_WHAT IS NEEDED_:
Please return every line in the following data that includes the string "computer".

_SUPPLIED DATA_:
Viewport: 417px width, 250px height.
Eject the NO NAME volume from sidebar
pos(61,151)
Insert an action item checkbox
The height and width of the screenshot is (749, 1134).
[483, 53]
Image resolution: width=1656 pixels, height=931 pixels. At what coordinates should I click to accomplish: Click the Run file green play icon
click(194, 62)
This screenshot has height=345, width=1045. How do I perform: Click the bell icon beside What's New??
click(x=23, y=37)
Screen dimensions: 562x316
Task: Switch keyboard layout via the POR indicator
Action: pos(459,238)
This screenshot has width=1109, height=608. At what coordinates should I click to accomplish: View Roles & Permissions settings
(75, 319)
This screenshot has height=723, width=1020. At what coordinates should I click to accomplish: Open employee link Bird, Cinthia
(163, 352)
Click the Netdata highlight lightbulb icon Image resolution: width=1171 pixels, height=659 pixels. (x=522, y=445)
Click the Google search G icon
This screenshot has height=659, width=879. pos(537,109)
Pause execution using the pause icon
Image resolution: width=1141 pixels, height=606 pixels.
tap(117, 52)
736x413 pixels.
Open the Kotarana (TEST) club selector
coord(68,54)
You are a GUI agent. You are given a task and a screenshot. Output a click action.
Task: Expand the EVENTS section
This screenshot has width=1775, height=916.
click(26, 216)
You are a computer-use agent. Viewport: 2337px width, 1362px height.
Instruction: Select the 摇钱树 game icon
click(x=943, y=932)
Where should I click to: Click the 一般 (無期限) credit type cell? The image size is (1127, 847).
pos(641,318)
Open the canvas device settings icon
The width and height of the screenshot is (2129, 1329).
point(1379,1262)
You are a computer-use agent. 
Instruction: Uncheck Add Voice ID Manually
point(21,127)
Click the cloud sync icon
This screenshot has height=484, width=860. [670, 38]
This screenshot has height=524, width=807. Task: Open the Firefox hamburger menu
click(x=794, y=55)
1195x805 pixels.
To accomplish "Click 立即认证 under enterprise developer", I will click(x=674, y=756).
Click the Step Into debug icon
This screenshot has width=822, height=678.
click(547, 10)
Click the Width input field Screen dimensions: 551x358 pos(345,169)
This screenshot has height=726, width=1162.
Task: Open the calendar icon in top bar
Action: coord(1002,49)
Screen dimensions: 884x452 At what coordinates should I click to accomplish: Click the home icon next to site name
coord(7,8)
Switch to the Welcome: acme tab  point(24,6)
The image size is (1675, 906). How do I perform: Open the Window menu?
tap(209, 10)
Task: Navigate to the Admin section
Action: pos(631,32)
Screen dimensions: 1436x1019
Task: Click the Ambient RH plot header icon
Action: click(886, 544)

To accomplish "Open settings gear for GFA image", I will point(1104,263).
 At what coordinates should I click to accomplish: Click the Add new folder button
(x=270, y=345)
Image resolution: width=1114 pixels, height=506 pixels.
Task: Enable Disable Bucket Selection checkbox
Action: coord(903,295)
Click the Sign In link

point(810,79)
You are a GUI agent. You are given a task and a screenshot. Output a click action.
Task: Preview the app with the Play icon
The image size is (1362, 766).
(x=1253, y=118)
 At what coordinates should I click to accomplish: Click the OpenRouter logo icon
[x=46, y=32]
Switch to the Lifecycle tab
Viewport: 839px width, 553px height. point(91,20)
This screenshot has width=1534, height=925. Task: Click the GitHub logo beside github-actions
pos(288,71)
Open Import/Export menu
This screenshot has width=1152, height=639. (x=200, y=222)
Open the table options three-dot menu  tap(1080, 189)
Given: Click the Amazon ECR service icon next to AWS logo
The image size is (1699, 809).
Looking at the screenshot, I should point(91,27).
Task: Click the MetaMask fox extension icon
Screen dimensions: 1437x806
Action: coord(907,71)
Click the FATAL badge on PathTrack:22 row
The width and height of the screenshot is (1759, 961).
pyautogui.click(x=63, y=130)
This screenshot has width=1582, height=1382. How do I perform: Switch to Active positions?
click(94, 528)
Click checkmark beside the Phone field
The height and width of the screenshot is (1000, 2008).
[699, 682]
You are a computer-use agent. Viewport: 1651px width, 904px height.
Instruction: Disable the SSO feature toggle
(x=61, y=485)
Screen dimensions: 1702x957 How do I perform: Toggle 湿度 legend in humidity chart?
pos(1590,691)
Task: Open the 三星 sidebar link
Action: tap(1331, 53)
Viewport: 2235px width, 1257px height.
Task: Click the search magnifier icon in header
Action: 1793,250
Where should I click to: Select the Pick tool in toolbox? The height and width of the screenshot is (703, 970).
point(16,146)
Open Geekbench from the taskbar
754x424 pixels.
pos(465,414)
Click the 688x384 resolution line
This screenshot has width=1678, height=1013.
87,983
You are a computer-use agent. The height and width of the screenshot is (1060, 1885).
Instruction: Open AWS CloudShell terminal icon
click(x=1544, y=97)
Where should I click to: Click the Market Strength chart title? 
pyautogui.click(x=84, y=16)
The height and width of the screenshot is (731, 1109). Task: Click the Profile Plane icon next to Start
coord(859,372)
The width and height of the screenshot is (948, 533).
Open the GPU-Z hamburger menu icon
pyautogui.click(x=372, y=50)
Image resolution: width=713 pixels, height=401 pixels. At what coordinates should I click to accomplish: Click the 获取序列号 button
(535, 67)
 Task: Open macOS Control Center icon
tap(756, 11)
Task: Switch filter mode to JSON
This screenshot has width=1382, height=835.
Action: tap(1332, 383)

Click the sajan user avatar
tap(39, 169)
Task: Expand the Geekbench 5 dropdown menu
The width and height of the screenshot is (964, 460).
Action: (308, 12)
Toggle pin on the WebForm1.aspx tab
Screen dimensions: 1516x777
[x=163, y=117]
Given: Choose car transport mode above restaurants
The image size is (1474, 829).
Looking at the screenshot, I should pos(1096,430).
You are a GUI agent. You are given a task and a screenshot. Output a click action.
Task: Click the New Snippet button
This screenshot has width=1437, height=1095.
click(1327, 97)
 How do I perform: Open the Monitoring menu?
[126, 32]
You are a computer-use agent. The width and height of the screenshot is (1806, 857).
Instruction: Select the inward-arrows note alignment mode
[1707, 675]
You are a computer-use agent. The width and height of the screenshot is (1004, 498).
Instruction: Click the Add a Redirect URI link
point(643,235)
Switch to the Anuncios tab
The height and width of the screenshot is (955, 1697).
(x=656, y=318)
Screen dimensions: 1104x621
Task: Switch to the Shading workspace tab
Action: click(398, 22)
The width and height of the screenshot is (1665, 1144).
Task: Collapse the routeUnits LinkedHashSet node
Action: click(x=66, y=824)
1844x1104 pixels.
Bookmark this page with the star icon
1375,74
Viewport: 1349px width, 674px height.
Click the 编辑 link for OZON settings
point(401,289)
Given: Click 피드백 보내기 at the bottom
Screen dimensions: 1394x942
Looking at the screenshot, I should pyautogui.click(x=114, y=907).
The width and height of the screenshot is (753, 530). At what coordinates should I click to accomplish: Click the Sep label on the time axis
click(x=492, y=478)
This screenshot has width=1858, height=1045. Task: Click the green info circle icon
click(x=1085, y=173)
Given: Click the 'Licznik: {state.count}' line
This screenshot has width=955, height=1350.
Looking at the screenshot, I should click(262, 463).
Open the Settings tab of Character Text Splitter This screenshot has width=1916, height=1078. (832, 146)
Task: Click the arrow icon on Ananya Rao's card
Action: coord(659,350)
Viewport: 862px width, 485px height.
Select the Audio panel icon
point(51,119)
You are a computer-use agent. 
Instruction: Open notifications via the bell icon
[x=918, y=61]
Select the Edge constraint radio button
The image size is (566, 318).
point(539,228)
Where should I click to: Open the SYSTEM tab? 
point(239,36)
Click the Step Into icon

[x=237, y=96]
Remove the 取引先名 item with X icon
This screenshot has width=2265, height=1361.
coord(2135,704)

_EXERCISE ANSWER_:
You are a computer-use agent. Viewport: 2337px width, 1362px height.
You are a computer-use agent. 
You are a computer-use agent. Viewport: 1651px width, 904px height.
You are a computer-use agent. The height and width of the screenshot is (1060, 1885).
You are a computer-use agent. The width and height of the screenshot is (1806, 857).
You are a computer-use agent. The width and height of the screenshot is (1004, 498).
You are a computer-use agent. 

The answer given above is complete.